There is a trend that the new modeling is more about a huge table rather than multiple tables. Ralph Kimball, back in 1996, had no limitations on modern obstacles such as Spark costs (e.g. to Join the tables back together or to perform multiple actions) or even the big data that we see today. A mix (wide table-dimension modelling) may be the best way forward, but it sincerely depends on the use case.

Returning to normalisation. As a matter of fact, the whole purpose of normalising data (wherever that is performed) is to reduce size and redundancy at the cost of speed and/or to eliminate redundant storage of duplicate data (throughout the ‘space’). In the hierarchy of priorities however, the speed element comes second as data integrity must be at the front seat of things. Who would want historical, inconsistent data that can be queried quickly? I hope nobody. I hope. There’s also the notion that denormalizing specific parts can also be beneficial. To add a bit on that, now (more than ever) there are databases which are performant and can be tuned further to perform every faster (E.g., indexes, better queries, etc.) which makes denormalisation not required. To be sure about your moves, you may need to measure both (normalisation and non) to a use case, otherwise sticking to a (mostly) normalised schema can be the most prevalent idea. It’s better and safer NOT to assume everything can work for us just like it works for others and this is just on example.

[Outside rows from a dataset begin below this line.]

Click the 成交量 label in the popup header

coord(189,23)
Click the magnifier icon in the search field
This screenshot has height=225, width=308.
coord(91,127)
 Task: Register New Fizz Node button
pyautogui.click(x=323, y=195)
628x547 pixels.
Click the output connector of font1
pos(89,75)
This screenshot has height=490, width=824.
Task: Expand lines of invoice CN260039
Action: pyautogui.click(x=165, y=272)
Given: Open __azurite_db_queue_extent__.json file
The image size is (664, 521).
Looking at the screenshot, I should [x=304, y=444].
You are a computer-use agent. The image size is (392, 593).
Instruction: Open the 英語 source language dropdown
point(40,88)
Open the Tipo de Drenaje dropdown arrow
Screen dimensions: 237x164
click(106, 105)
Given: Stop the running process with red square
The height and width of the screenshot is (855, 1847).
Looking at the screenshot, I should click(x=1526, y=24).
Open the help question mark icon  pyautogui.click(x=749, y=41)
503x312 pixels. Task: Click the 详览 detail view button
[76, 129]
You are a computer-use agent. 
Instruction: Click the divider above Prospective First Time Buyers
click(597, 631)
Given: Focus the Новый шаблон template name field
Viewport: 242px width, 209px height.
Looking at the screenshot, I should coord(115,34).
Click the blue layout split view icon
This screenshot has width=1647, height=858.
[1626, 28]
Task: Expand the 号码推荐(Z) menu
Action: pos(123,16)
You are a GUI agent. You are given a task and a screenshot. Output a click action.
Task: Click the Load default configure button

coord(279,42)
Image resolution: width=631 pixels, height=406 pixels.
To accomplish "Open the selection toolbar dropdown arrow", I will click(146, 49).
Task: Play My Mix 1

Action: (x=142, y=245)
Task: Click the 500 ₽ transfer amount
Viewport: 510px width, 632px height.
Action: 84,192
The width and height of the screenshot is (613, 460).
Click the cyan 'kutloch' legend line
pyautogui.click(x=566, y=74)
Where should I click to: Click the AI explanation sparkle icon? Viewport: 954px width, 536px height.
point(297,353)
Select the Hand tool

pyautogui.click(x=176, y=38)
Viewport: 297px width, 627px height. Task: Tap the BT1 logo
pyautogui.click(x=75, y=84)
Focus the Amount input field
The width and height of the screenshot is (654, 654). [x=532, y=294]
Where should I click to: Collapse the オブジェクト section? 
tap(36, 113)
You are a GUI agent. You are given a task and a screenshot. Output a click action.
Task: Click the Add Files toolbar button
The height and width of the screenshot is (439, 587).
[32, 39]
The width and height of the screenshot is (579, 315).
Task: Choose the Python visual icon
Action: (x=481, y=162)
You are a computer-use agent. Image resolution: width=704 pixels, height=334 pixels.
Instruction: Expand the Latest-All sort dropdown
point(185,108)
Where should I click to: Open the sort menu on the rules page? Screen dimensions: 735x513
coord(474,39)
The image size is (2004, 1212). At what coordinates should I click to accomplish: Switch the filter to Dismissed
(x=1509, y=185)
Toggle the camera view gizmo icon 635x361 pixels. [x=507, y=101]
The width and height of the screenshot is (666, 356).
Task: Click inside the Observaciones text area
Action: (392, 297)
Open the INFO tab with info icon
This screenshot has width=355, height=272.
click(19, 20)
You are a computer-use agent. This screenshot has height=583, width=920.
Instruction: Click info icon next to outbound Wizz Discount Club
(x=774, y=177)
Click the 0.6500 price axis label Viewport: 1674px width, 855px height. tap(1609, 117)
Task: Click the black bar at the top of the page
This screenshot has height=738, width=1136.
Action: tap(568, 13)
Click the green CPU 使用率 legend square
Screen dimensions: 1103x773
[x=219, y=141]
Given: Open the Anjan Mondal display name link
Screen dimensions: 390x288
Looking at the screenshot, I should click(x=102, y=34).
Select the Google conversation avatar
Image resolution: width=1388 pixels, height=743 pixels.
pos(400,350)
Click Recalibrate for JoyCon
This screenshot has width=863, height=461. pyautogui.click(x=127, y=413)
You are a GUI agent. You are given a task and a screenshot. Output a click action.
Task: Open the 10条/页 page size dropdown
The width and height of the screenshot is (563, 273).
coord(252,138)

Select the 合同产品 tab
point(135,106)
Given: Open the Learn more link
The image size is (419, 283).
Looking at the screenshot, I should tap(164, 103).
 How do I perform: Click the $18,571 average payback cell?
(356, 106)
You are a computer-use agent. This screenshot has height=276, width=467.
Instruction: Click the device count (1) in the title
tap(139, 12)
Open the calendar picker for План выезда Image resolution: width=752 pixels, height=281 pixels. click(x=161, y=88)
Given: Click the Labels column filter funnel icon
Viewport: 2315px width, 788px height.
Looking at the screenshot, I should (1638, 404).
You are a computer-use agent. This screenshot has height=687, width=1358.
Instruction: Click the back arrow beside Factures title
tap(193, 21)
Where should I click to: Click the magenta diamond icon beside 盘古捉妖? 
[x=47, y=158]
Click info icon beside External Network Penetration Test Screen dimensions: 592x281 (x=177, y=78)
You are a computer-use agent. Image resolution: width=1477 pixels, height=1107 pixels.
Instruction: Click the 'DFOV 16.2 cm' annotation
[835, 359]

Remember, you have to persuade your managers/colleagues about the changes that could be beneficial for the organisation you’re a part of, which could take double the amount of time than all of the others actions. Measurements can be your best friend here, especially in presenting stuff to others.

In conclusion, I would like to remind you that no one-size-fits-all approach exists. Study, discuss, revise to find the appropriate strategy based on your needs.

Foot Notes


    • Primary key: A single field or set of multiple fields that uniquely determine rows in a table.

    • Partial dependencies: A partial dependency occurs when a non-key attribute is dependent on a subset of the primary key.
      This means that the non-key attribute can be determined by a subset of the primary key, but not by the entire primary key. Partial dependencies can only occur when the primary key is composite.
      Fictional example: The primary key of the [Employees] table is the “employee_id” attribute.
      The “department_id” attribute is functionally dependent on the “employee_id” attribute, but not on the entire primary key.
      This is because the “department_id” attribute can be uniquely identified by the “employee_id” attribute alone.

    • Transitive dependencies: A transitive dependency in a database is a type of dependency where one non-key attribute is dependent on another non-key attribute, which is in turn dependent on the primary key.
      Fictional example: The primary key of the [Employees table] is the “employee_id” attribute.
      The “department_id” attribute is functionally dependent on the “employee_id” attribute, and the “job_title” attribute is functionally dependent on the “department_id” attribute.
      This means that there is a transitive dependency from the “job_title” attribute to the “employee_id” attribute.